> On Thu, Mar 8, 2012 at 12:10 PM, Aleksey Tsalolikhin
> <atsaloli.tech@gmail.com> wrote:
>> On Wed, Mar 7, 2012 at 10:05 AM, Aleksey Tsalolikhin
>> <atsaloli.tech@gmail.com> wrote:
>>> We're replicating a PostgreSQL 8.4.x database using Slony1-1.2.x
>>>
>>>
>>> My biggest table measures 154 GB on the origin, and 533 GB on
>>> the slave.
>>>
>>> Why is my slave bigger than my master? How can I compact it, please?
>>
>>
>> On Wed, Mar 7, 2012 at 11:54 PM, Stuart Bishop
>> <stuart@stuartbishop.net> wrote back:
>>>
>>> Do you have a long running transaction on the slave? vacuum will not
>>> reuse space that was freed after the longest running transaction.
>>>
>>> You need to use the CLUSTER command to compact it, or VACUUM FULL
>>> followed by a REINDEX if you don't have enough disk space to run
>>> CLUSTER. And neither of these will do anything if the space is still
>>> live because some old transaction might still need to access the old
>>> tuples.
>>
>> Dear Stuart,
>>
>> We do not run any transactions on the slave besides we pg_dump the
>> entire database every 3 hours.
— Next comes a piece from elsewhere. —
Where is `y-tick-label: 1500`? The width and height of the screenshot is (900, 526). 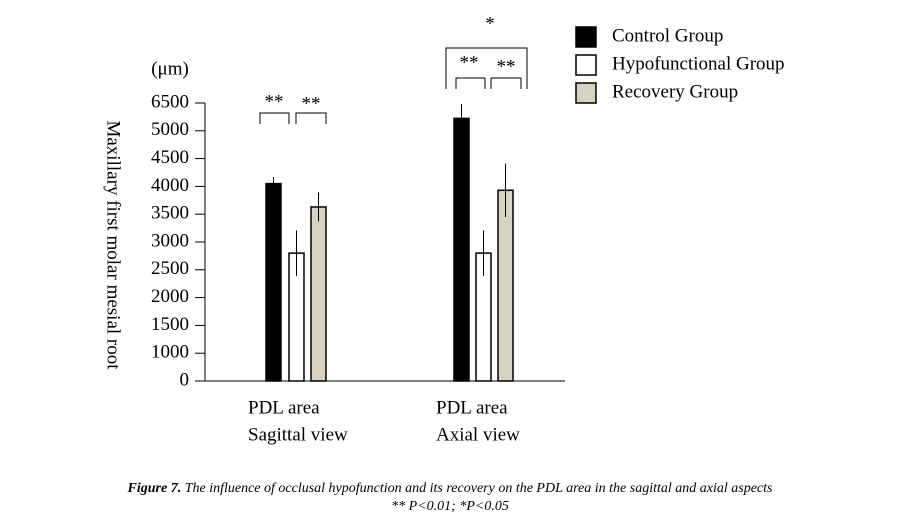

I don't have enough disk space to CLUSTER
>> the table; I ran VACUUM FULL yesterday, and I just fired up a REINDEX
>> TABLE.
>>
>> I'd love to get some insight into how much logical data I have versus how
>> much physical space it is taking up. Is there some admin tool or command
>> or query that will report that? For each table (and index), I'd like
>> to know how
>> much data is in that object (logical data size) and how much space it is taking
>> up on disk (physical data size).
On Thu, Mar 8, 2012 at 11:58 AM, Scott Marlowe <scott.marlowe@gmail.com> wrote:
> Do you do things like truncate on the master? Cause truncates don't
> get replicated in slony.
Dear Scott,
No, we do not truncate this table on the master. We only add to it.
The REINDEX FULL completed and the table is still swollen.